Design, Decoded: The Butterfly Chair
Even if you’re not familiar with the term ‘butterfly chair,’ you’ve seen it before. This icon of mid-century design can be found everywhere these days, from Urban Outfitters to CB2. But where did it come from? Who designed it? And why is it still so popular?
Also known as the Hardoy Chair, Safari Chair, Sling Chair, or Wing Chair, the original piece was designed by three Argentinean architects in the late 1930s: Jorge Ferrari-Hardoy, Antonio Bonet, and Juan Kurchan. Inspired by nineteenth-century British campaign chairs (military furniture that collapsed to facilitate mobility), they were lightweight and inexpensive. They quickly became popular in the United States–especially in California–and in the late 1940s production rights were acquired by Knoll.
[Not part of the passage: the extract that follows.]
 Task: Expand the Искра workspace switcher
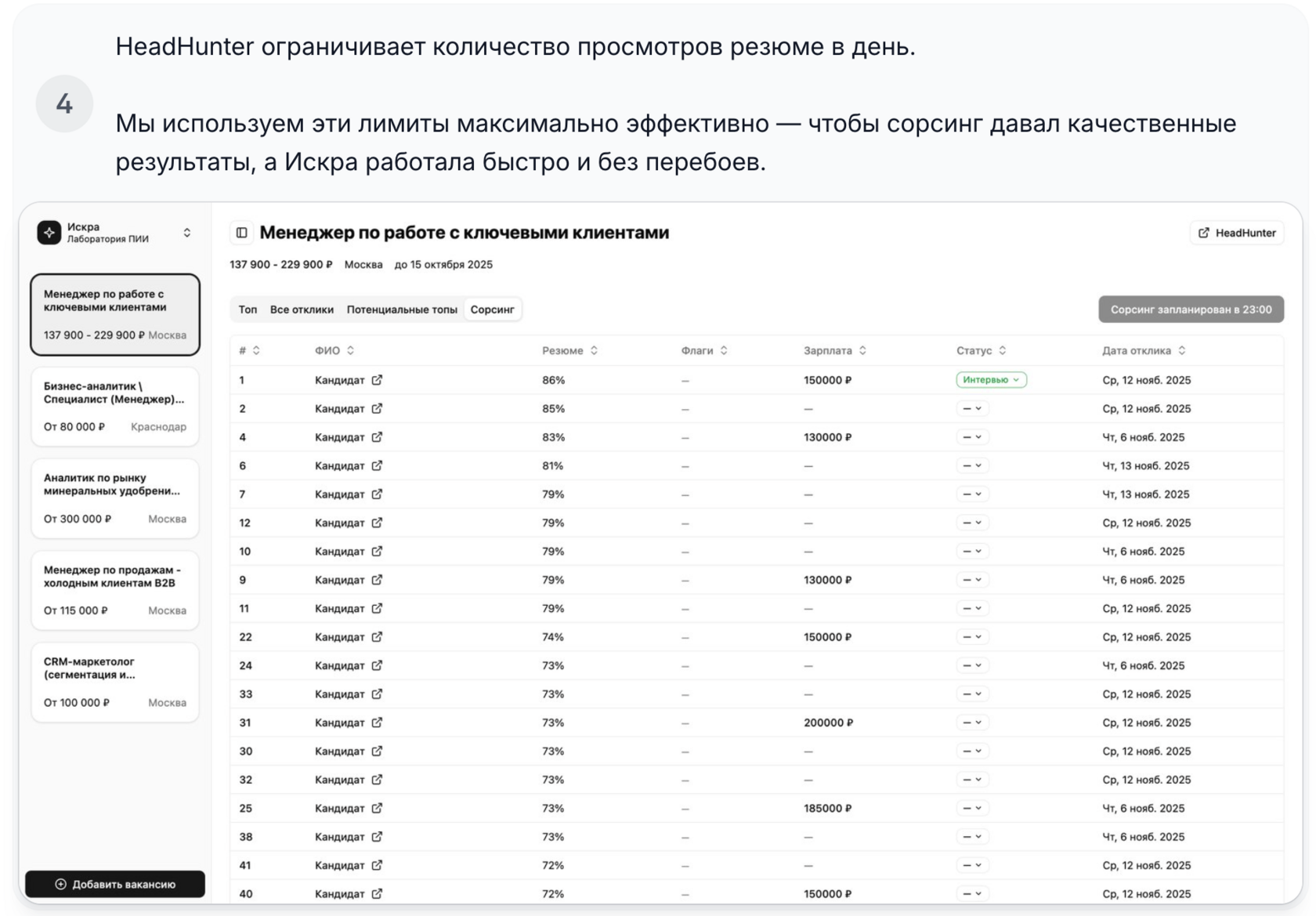[x=186, y=233]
However, unauthorized copies of the butterfly chair were made almost instantly, and are still widely manufactured today. The inexpensive materials and relaxed posture of the butterfly chair fit with the new informal entertaining that took over American homes after World War II, and the gently rounded lines of the chair’s frame blended in with contemporary biomorphic design.
Below are some of my favorite interpretations of the butterfly chair (referred to by MOMA as the B.K.F. chair). I’ve yet to own one, but hope to someday!
Which one is your favorite? Do you have a butterfly chair in your home?
Oscar Fitzgerald, Four Centuries of American Furniture (Radnor, PA: Wallace-Homestead Book Co., 1995).